EE-559 Deep Learning @ EPFL
Authors: Marcus Cemes, Osman Kiziltug, Lluka Stojollari
Hate speech detection is a vast and increasingly relevant topic in the digital age, where the easy access and anonymity of online communication could be playing a role in transforming the way we interact and express ourselves {online-offline-hate. A limitation in the current landscape is that many models are trained on datasets sourced from online social media platforms where this type of detection is already employed and are often subject to abbreviated writing styles and internet slang.
In this project, we asked ourselves the following question: how well would the currently employed techniques and available datasets translate into a more physical experience? More specifically, we wanted to investigate the feasibility of a robotics learning system that could engage in a limited form of free "conversation" with a user, exhibiting a sentiment-based actuation based on the user’s input, such as moving away or shaking its head in dismayed response to what is perceived as detected hate speech.
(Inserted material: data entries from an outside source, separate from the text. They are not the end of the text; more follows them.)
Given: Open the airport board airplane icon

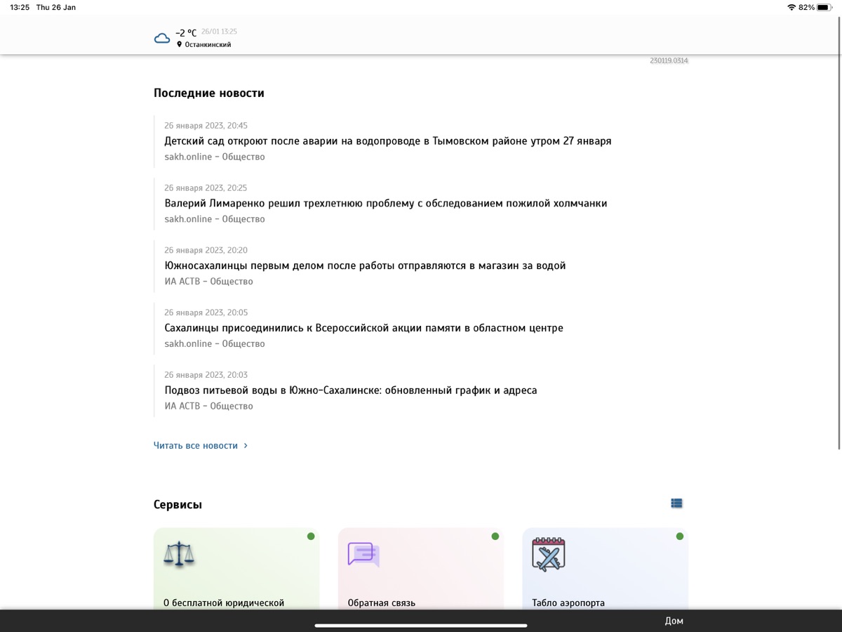Looking at the screenshot, I should pyautogui.click(x=548, y=554).
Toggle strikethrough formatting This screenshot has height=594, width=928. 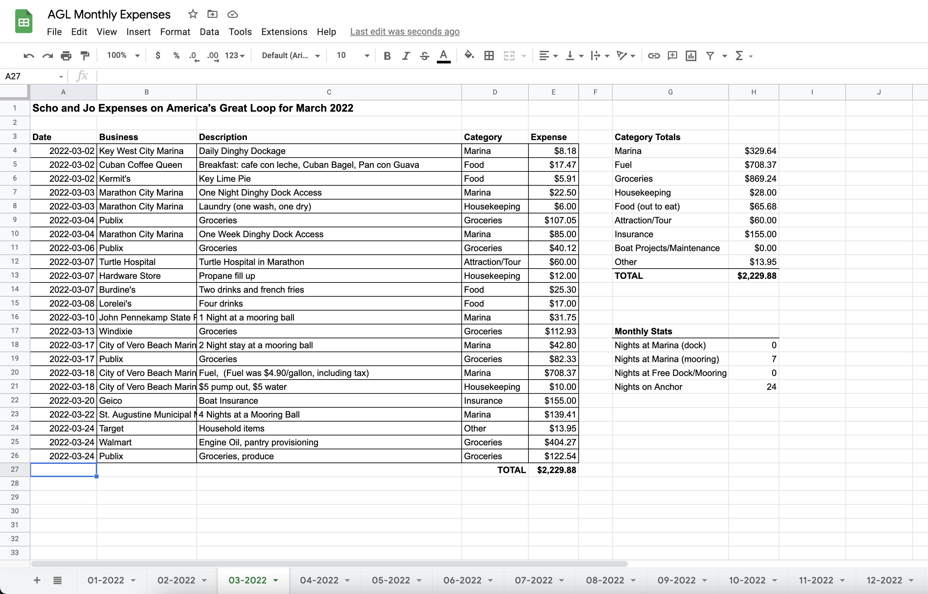pos(424,56)
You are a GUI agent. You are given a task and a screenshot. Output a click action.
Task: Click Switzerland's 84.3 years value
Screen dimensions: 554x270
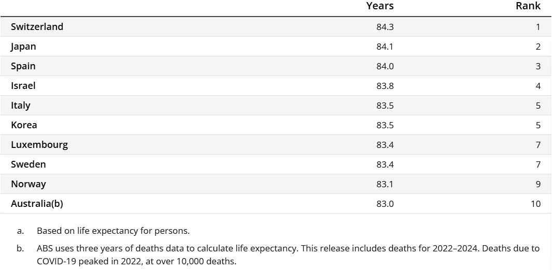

Our objective was to take state-of-the-art audio transcription and natural language models and integrate these with the Thymio educational robot. We hypothesised that such a system could provide a more tangible and real-time response to the end-user, thereby enhancing their awareness of the impact of their words through a more sociably understandable response. In the following sections, we delve into the specifics of our methodology, the challenges we faced and the results of our experiment.
For more information, see the associated report.
Install a recent version of Python (3.8 or later) and the required packages. We recommend using a virtual environment to avoid conflicts with other projects.
Windows
python -m venv .venv
.venv/Scripts/activate.bat
pip install -r requirements.txt
If Pytorch is not correctly installed, use their website instructions:
pip install torch --index-url https://download.pytorch.org/whl/cu121
If you would like to connect to a Thymio robot, ensure that the driver is running (Thymio suite is open).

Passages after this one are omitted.